This Old House is MY first house. The house that Daniel and I chose after a summer of driving aimlessly around the streets of Austin on the weekends, picking up flyers as we went. What a fun summer that was... listening to music with the windows down, sharing a snack at Sonic, playing golf and eating Mexican food in the evenings. And This Old House is what we chose. And it wasn't great... but it was good.
This Old House is where we started having family Christmas gatherings when my grandparents moved into a retirement home. It's where THIS happened one year. It's where my mom's side of the family stood around singing Christmas Carols as my grandmother asked "what key?" and played her mother's piano. Played songs she can't ever forget though she now can't remember much at all. And it was priceless... and it was good.
This Old House is where we have had parties... oh, the parties. For friends about to have babies, with friends celebrating the new year, with people we hardly know at all as we get to know them, for family BBQs and fancy dinner parties and football and birthdays and for no reason whatsoever. And for going away. And it was FUN and it was sad. But it was good.
This Old House is where my sister and I did this. I think about it sometimes and feel happy and warm and good about those days. They were sweet and very good.

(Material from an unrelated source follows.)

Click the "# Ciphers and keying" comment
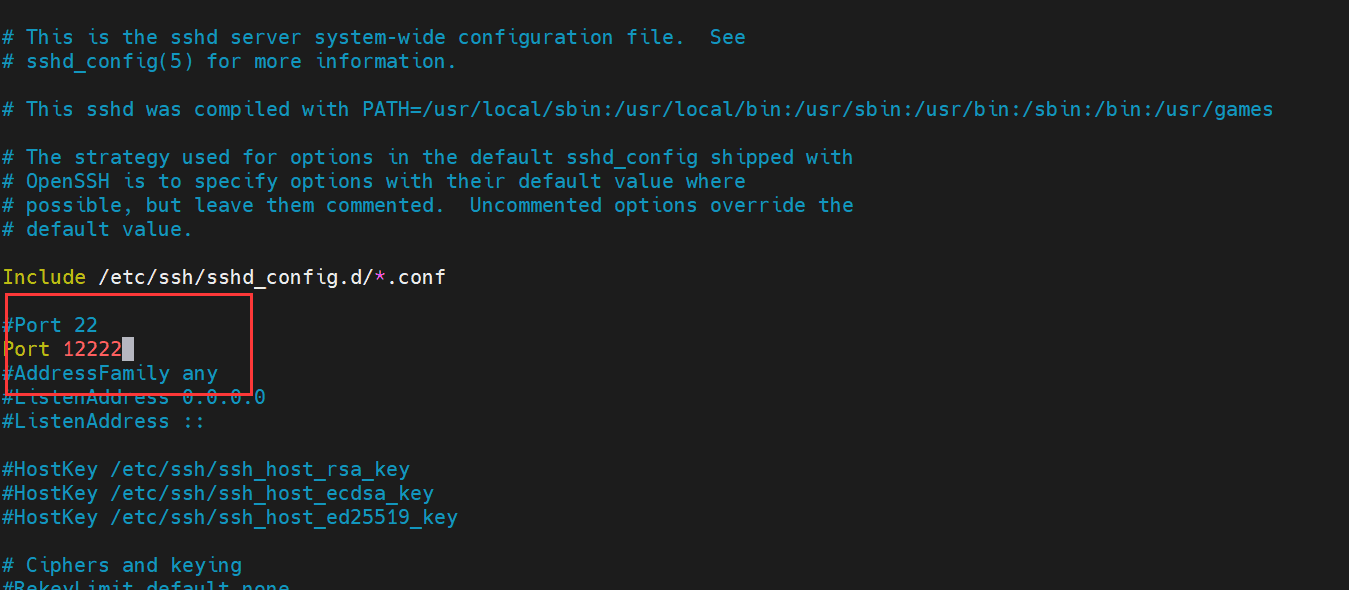1349x590 pixels. pos(122,565)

This Old (Old) House is where my mom and I spent hours and days and weeks getting ready for the-artist-formerly-known-as "Buddy." We cleaned, talked about baby names, redesigned the entire front of the house... in short, we nested. And the nesting was so exhausting. But the house was FINALLY great. The house was finally a home. And the process was so good.

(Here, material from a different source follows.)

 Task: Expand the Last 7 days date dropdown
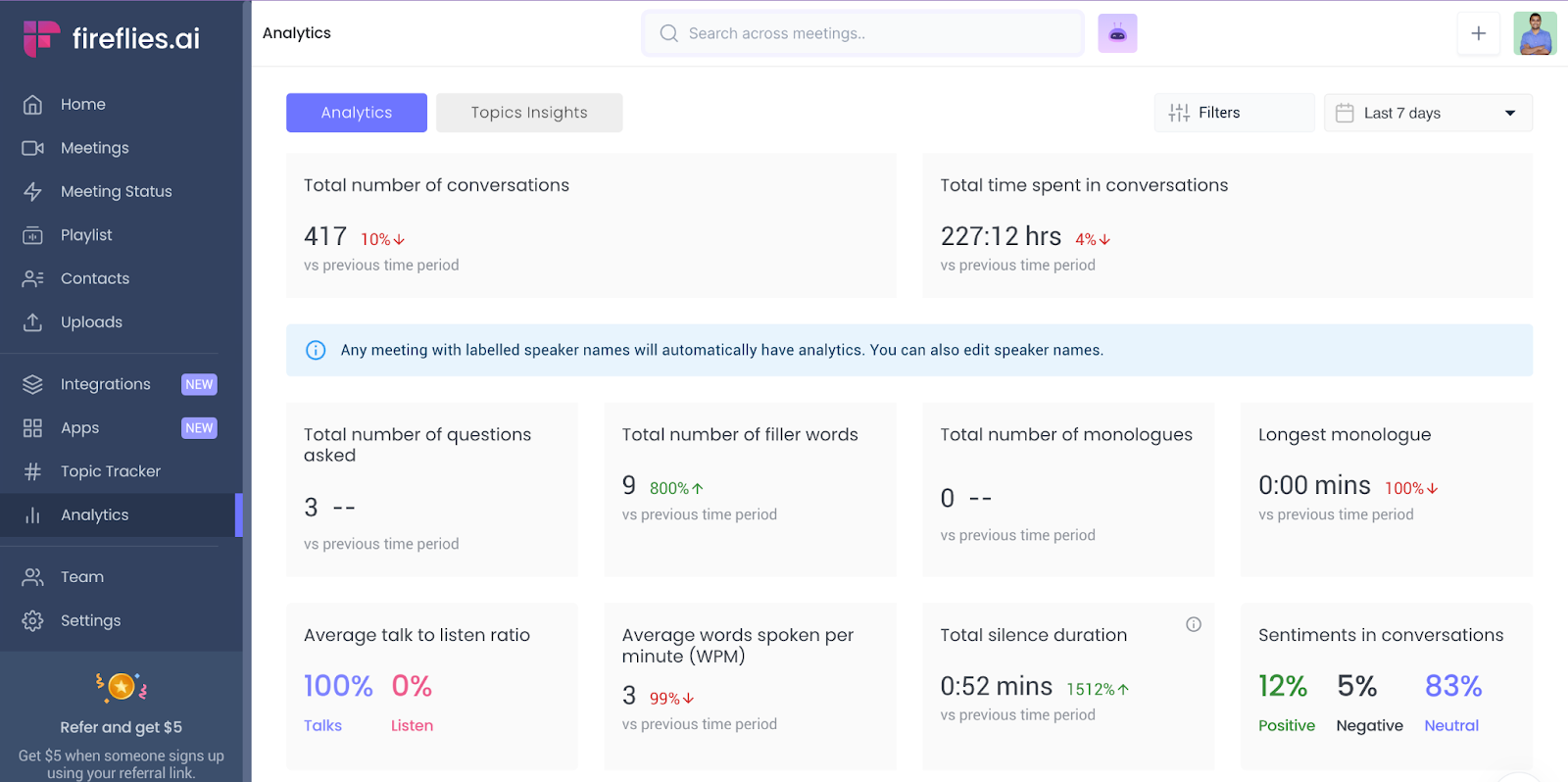pyautogui.click(x=1427, y=113)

This Old House is where we brought Charlie home. Where he fell in love with his family and where they fell in love with him. Where he sat and rolled and walked and talked and pushed and ran and met his sweet friends for the very first time. This is where we spent precious moments, the three of us, snuggled in bed in the mornings and where we waved bye bye to Dada every day when he went to work and where we stared out the window and squealed every day when he came home. We will do that in the next house... but this is where we did it first. This Old House is where we took thousands of pictures that will always remind us of This Old House. These days were the very definition of good.
This Old House Is JUST a house. But that's not what it represents. It means friends, family, faith and firsts. The only things that make life good.
And This Old House is where we are moving... for now. And I just keep reminding myself that it too will be good.